ACTIVITY :: Using the data below, repeat all of it precisely.

MATERIAL TO PROCESS ::
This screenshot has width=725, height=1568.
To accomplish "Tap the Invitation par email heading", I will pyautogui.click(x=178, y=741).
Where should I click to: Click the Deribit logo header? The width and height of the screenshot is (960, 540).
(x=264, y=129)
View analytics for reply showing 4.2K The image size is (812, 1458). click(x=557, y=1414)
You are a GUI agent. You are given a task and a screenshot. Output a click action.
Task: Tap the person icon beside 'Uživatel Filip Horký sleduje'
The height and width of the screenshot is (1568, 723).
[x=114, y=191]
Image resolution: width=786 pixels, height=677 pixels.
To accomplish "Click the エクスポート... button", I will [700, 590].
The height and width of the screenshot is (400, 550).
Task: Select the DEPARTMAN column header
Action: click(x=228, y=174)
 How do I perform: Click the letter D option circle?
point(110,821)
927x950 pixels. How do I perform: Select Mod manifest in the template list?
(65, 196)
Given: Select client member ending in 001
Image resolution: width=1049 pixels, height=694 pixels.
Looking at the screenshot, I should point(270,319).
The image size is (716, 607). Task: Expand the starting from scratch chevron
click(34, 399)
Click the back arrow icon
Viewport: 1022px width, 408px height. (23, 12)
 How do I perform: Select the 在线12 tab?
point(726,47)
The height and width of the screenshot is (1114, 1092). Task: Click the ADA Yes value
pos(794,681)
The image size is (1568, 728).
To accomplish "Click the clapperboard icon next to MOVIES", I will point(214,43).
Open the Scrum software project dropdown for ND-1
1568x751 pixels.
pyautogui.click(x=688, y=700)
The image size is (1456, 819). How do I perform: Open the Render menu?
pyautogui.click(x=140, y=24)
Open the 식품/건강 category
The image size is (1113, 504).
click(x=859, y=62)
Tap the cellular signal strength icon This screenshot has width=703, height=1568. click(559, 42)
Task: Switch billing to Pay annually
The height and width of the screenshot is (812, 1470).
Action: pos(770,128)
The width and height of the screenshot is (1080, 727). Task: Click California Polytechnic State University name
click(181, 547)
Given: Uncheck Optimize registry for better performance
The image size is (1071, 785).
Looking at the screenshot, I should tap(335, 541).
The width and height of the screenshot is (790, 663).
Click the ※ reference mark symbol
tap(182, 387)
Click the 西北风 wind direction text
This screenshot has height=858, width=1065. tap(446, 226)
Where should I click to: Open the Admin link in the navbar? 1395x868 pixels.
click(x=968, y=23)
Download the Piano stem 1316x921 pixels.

RESPONSE TO THE TASK ::
This screenshot has width=725, height=1568.
To accomplish "Tap the Invitation par email heading", I will pyautogui.click(x=178, y=741).
Where should I click to: Click the Deribit logo header? The width and height of the screenshot is (960, 540).
(x=264, y=129)
View analytics for reply showing 4.2K The image size is (812, 1458). click(x=557, y=1414)
You are a GUI agent. You are given a task and a screenshot. Output a click action.
Task: Tap the person icon beside 'Uživatel Filip Horký sleduje'
The height and width of the screenshot is (1568, 723).
[x=114, y=191]
Image resolution: width=786 pixels, height=677 pixels.
To accomplish "Click the エクスポート... button", I will [700, 590].
The height and width of the screenshot is (400, 550).
Task: Select the DEPARTMAN column header
Action: click(x=228, y=174)
 How do I perform: Click the letter D option circle?
point(110,821)
927x950 pixels. How do I perform: Select Mod manifest in the template list?
(65, 196)
Given: Select client member ending in 001
Image resolution: width=1049 pixels, height=694 pixels.
Looking at the screenshot, I should point(270,319).
The image size is (716, 607). Task: Expand the starting from scratch chevron
click(34, 399)
Click the back arrow icon
Viewport: 1022px width, 408px height. (23, 12)
 How do I perform: Select the 在线12 tab?
point(726,47)
The height and width of the screenshot is (1114, 1092). Task: Click the ADA Yes value
pos(794,681)
The image size is (1568, 728).
To accomplish "Click the clapperboard icon next to MOVIES", I will point(214,43).
Open the Scrum software project dropdown for ND-1
1568x751 pixels.
pyautogui.click(x=688, y=700)
The image size is (1456, 819). How do I perform: Open the Render menu?
pyautogui.click(x=140, y=24)
Open the 식품/건강 category
The image size is (1113, 504).
click(x=859, y=62)
Tap the cellular signal strength icon This screenshot has width=703, height=1568. click(559, 42)
Task: Switch billing to Pay annually
The height and width of the screenshot is (812, 1470).
Action: pos(770,128)
The width and height of the screenshot is (1080, 727). Task: Click California Polytechnic State University name
click(181, 547)
Given: Uncheck Optimize registry for better performance
The image size is (1071, 785).
Looking at the screenshot, I should tap(335, 541).
The width and height of the screenshot is (790, 663).
Click the ※ reference mark symbol
tap(182, 387)
Click the 西北风 wind direction text
This screenshot has height=858, width=1065. tap(446, 226)
Where should I click to: Open the Admin link in the navbar? 1395x868 pixels.
click(x=968, y=23)
Download the Piano stem 1316x921 pixels.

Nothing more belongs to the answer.